For many years fossils of various primitive whales between
25 and 45 million years old have been found. No fossils of modern type whales have
been found in this time frame. Examples of the early whales would include Dorudon,
Prozeuglodon, and Zygorhiza. See
fossil picture #1. The actual ages of these whales
pictured ranged from 39-36 mya. Place fossil picture
#1 at 36 mya. As more fossils have been discovered from the early Eocene
Period, we searched for a land mammal from which primitive whales most likely were
Sinonyx was a 5 feet, wolf-sized hyena-like, land-dwelling mammal with hoofs. It was from the order Condylarthra whose branches evolved into modern deer, cattle, pigs, elephants and hippos. It belonged to the Mesonychids, a group of animals that had teeth features and other skull features that were common to the earliest primitive whales. See Fossil Picture #2. Sinonyx had a large head and tiny hooves on all of its toes. They had 44 teeth, just like all primitive mammals and they had different types of teeth. The molars were very narrow shearing teeth, especially in the lower jaw, but possessed an elongated muzzle used to hunt fish like whales and dolphins. Mesonychids lived from 58-34 mya. Place fossil picture #2 at 55 mya.
This was all the information on whale evolution until 1983
when the empty gap between land animals and whales began to fill.
The first discovery was by whale specialist Philip Gingerich was Pakicetus. See fossil picture #3. In Pakistan, Gingerich found a broken skull with lots of teeth, in 50 million year old river sediment near what was once a shallow sea. Some of Pakicetus's teeth were like Sinonyx's in fossil picture #2 and some of the teeth were like those found in later primitive whales like Dorudon and Prozeuglodon in fossil picture #1. Pakicetus's skull was the same shape as late Eocene Period primitive whales like Dorudon. Pakicetus's ears were different than whale ears. They couldn't hear well in water or dive very deep. Pakicetus was 5 feet long. Place fossil picture #3 at 50 mya
In 1990, in Egypt, Gingerich and others discovered the fossilized hind limbs of Basilosaurus, a large serpentine primitive whale that lived from 39 to 36 million years ago. See fossil picture #4. The hind legs were very tiny. Basilosaurus's foot and the lower leg only measured 35 cm. These legs would have been to small to support the animals movement on land. But they are better devloped than the legs found embedded in the hip region of some modern whales today. This animal had a large single nostril that had migrated to the top of its head. It was 50 feet long and had 67 vertebrate. Place Fossil Picture #4 at 37 mya
In 1994, in the middle Eocene (46-7 million years ago), Gingerich found the remains of Rodhocetus with well-developed hip bones.
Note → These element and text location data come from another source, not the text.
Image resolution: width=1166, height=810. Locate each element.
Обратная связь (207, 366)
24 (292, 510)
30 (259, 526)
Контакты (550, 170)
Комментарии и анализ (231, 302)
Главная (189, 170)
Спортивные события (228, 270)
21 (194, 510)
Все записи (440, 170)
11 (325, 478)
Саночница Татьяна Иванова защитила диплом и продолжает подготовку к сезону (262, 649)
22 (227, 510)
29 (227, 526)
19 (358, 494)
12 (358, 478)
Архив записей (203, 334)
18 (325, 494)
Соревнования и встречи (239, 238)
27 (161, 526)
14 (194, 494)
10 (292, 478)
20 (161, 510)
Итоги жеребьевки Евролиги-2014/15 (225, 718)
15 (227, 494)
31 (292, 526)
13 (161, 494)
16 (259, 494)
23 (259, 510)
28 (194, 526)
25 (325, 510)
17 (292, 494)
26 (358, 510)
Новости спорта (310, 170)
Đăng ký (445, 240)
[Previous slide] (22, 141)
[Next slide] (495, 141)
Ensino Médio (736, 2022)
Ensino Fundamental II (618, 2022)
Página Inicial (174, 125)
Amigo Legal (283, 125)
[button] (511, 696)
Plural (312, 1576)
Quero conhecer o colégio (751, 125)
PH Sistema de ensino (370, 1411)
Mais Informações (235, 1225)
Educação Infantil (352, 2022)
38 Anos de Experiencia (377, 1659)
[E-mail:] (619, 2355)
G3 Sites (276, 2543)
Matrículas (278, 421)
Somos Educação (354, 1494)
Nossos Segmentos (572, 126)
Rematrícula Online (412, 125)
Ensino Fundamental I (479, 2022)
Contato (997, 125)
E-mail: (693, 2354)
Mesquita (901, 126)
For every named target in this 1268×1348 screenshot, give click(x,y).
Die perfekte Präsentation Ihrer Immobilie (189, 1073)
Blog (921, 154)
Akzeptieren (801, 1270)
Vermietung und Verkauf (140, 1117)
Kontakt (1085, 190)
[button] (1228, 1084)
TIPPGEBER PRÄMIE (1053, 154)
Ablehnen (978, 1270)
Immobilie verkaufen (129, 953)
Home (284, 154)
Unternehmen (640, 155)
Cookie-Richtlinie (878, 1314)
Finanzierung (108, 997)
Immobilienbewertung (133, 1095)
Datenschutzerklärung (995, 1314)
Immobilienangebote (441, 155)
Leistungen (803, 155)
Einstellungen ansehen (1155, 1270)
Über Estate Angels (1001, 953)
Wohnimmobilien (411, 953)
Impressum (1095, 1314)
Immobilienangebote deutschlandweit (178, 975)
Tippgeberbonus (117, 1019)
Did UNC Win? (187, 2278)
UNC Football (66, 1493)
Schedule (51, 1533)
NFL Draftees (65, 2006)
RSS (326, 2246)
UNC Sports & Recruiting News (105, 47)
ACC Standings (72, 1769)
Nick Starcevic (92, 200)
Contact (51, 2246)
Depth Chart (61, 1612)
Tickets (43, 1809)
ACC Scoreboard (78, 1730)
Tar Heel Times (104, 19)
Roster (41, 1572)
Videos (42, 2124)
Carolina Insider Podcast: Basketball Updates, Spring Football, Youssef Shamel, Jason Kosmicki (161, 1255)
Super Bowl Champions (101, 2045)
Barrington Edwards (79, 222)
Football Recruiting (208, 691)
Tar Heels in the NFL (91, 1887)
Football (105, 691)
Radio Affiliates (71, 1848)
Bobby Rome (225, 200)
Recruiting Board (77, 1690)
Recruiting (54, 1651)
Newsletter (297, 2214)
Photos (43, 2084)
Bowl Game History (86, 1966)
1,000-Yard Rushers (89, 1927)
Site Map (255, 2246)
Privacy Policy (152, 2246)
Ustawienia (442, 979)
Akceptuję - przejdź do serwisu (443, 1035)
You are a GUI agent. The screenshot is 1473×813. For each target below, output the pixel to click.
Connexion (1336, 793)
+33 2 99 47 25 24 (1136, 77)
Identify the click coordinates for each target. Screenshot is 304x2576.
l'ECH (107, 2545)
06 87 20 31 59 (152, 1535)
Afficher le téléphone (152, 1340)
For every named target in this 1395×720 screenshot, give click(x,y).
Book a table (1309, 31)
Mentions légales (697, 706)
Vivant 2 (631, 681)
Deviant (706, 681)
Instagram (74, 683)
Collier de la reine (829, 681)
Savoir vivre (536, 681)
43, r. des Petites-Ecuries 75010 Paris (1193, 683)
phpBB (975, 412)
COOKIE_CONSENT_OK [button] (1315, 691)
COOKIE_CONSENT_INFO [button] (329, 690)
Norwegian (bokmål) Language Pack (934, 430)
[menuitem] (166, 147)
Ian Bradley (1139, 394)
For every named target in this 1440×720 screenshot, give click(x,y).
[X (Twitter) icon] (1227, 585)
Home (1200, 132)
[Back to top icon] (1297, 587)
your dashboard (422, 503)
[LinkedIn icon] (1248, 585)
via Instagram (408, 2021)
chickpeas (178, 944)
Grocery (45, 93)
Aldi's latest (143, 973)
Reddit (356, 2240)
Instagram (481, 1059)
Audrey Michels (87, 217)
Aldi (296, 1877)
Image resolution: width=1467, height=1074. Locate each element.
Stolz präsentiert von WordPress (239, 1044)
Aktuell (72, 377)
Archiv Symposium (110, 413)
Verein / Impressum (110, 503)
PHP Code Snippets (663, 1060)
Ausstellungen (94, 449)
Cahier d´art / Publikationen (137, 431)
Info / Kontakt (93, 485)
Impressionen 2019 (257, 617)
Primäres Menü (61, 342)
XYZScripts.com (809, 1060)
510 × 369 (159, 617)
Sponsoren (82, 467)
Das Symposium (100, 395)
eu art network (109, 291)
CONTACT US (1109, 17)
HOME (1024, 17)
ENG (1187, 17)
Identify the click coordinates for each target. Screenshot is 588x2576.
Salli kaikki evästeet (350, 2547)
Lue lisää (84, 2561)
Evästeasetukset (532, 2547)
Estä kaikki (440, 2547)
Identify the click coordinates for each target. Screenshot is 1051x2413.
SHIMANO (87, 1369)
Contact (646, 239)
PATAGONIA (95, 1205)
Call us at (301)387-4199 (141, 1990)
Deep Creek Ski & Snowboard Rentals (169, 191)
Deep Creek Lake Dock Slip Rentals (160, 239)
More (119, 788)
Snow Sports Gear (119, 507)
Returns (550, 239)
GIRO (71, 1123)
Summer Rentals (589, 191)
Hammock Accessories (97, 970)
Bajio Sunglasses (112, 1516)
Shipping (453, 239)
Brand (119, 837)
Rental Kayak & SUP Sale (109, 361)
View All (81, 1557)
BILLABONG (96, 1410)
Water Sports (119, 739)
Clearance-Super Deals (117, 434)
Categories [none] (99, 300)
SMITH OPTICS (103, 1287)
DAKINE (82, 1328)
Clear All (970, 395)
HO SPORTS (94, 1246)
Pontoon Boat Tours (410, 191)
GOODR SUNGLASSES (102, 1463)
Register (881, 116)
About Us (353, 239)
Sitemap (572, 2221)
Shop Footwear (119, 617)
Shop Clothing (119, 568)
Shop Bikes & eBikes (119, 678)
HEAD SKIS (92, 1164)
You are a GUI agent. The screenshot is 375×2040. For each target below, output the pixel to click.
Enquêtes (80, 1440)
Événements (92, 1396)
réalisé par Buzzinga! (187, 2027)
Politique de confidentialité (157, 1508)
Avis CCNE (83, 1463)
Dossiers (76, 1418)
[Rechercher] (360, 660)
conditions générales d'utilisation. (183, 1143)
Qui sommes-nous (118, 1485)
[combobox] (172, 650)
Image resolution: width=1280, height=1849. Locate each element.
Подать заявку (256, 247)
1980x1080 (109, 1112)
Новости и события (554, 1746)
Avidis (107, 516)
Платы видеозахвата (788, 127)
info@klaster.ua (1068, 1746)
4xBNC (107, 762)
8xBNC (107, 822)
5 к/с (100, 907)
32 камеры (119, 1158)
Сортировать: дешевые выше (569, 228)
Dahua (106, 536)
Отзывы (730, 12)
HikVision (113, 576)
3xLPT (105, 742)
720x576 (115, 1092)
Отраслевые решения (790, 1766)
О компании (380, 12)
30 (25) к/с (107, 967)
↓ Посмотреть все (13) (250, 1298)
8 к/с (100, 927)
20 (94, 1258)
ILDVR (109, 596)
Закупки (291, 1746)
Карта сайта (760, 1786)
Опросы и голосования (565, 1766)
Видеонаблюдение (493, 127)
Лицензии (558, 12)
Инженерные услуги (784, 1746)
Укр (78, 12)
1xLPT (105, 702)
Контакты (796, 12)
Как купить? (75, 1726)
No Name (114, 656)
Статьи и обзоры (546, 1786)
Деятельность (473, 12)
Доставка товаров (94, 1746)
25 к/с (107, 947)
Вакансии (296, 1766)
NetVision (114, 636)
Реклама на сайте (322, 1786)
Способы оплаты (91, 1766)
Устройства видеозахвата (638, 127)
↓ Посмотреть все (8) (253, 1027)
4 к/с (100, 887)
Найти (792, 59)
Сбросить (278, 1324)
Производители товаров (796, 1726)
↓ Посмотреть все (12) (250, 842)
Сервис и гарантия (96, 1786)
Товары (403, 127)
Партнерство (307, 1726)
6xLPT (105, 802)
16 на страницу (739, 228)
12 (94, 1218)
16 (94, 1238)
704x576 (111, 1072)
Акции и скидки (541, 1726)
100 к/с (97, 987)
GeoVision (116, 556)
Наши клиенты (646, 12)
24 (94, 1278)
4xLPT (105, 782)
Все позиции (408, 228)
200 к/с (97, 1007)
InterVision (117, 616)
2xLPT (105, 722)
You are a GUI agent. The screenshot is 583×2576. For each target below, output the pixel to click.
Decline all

See Fossil Picture #5. By looking at its skeleton scientists have decided that the back legs could be used, but Rodhocetus probably could not get around as well on land as its predecessors. The backbone shows it had powerful tail muscles and probably swam like a whale does today. The Rodhocetus may also have had whale-like tail flukes. Rodhocetus's skull showed the whale like characteristic of the nostrils being in a blow hole position. The Rodhocetus also had enlarged ear capsule bones like modern whales. It was a good 10 foot long tail-swimmer with a reduced ability to walk on land. Place Fossil Picture #5 at 46 mya
In late 1994, Hans Thewissen (one of Gingerich's students) discovered what he called Ambulocetus natans , "the walking whale that swims". Ambulocetus was a complete fossil, found in 48 million year old sediment, See Fossil Picture #6. Ambulocetus was as large as a sea lion. It had a long and slender tail that showed no use for swimming. It had short, strong hind legs, with huge feet. Each toe had a tiny mesonychid (See Fossil Picture #2)-type hoof. The head had a long snout and it didn't have a blow hole. It probably walked on land like a sea lion. Ambulocetus had teeth similar to Sinonyx's and early whales and ate fish. It probably swam with an up and down motion from its hind quarters like a sea otter. It used its feet like paddles. It was a 4-legged 10 foot long cetacean (water mammal). Place Fossil Picture #6 at 48 mya
Recent DNA work and examination of of early whale ankles has suggested that Mesonychids might not be the land ancestors of whales. These studies suggest that hippos may be the closet living "cousins" to whales. But there is no fossil evidence to prove this.